Nuala Whelan is an Irish Research Council Employment-based Scholar conducting research on the effectiveness of Ireland’s labour market policy on the well-being and employability of long-term unemployed job seekers. Nuala is the Assistant Manager at Ballymun Job Centre (BJC) and a Registered Work & Organisational Psychologist. She holds a BA (Honours) in Psychology from UCD and an MSc. in Industrial Psychology from the University of Hull, UK.

With 18 years’ experience working with clients who are disadvantaged in the labour market, Nuala’s main areas of interest lie in exploring the varying levels of employment service effectiveness, the lack of consistency in approach and the underestimation of the potential impact of enhancing human capacity for development and organisational success. Her research to date has focused on the effectiveness of the employment services in assisting service users to overcome the negative psychological impacts of unemployment, the evidence base against which job support interventions are selected, the impact of the service design on the job satisfaction and motivation of staff, and the perception of employment services within the community.

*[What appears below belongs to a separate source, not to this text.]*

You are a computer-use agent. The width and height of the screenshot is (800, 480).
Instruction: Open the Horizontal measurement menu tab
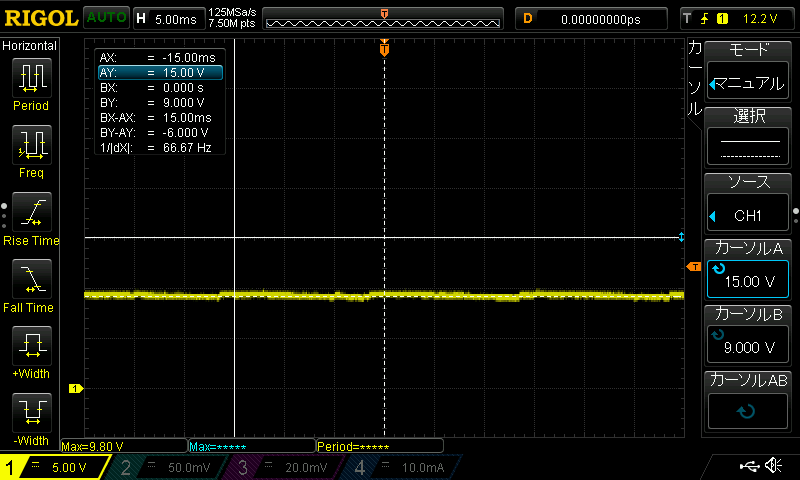pos(30,46)
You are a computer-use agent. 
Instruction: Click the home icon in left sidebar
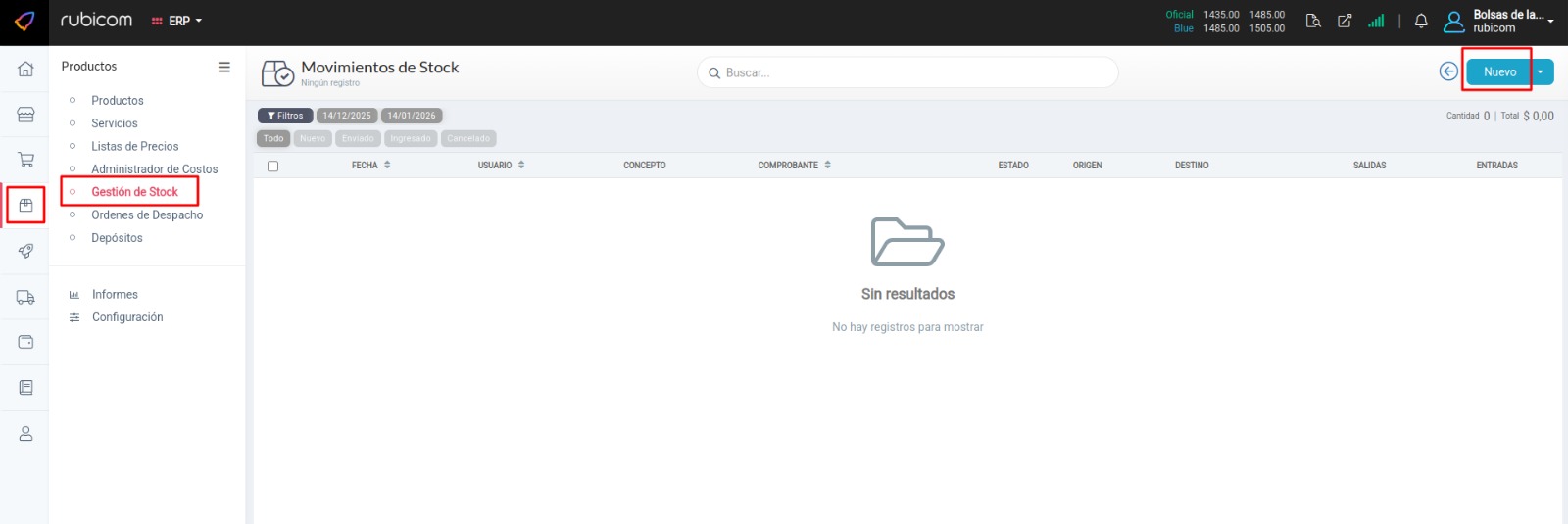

Since 2003 Nuala has been involved in securing significant EU funding through the Lifelong Learning Programme (Leonardo da Vinci strand), EQUAL (ESF) and more recently Erasmus+, and during this time, managed eight applied research projects, each with a two-year duration. Research Interests include psychological impact of labour market policy and its implementation, long term unemployment, Youth unemployment, effective career guidance for disadvantaged job seekers, Labour market Activation models, Community impact, Social Investment, Well-being at work.

Current Research

Ireland’s labour market landscape has changed dramatically, with rapid unemployment growth, changes in labour market policy and institutional reform. With long-term unemployment accounting for 54% of the total unemployment in Q3 2015 (CSO, 2015), effective labour activation policies are imperative to improve employment prospects and, in turn, overall well-being. There is a significant knowledge gap in the psychological literature at both a national and international level on evidence-informed practice in employment services and on using positive psychology approaches and strength-based models, to assist service users to develop sustainable careers and have positive well-being outcomes, thereby having real impact on communities. This research attempts to address this important gap.

The EEPIC (Enhancing Employability through Positive Interventions for increasing Career potential) study – which is supervised by Professor Sinead McGilloway (Centre Director) and Dr Mary Murphy (MU Department of Sociology)  – is assessing the implementation and effectiveness of Ireland’s labour activation policy, the Pathways to Work Programme, in assisting jobseekers to overcome the negative psychological impact of unemployment, whilst also enhancing their employment opportunities, building career efficacy and improving overall well-being. The study will also assess the impact of the policy on the job satisfaction of frontline employment services staff as well as how the employment services are perceived within the community.

A mixed methods/multi-strategy design is being used, including a randomised controlled trial to evaluate the effectiveness of a high support career guidance intervention on the well-being, hopefulness, self-efficacy and employability of the long term unemployed.  The ability of labour activation models to moderate the negative impact of unemployment on well-being and increase the employability of job seekers will be explored.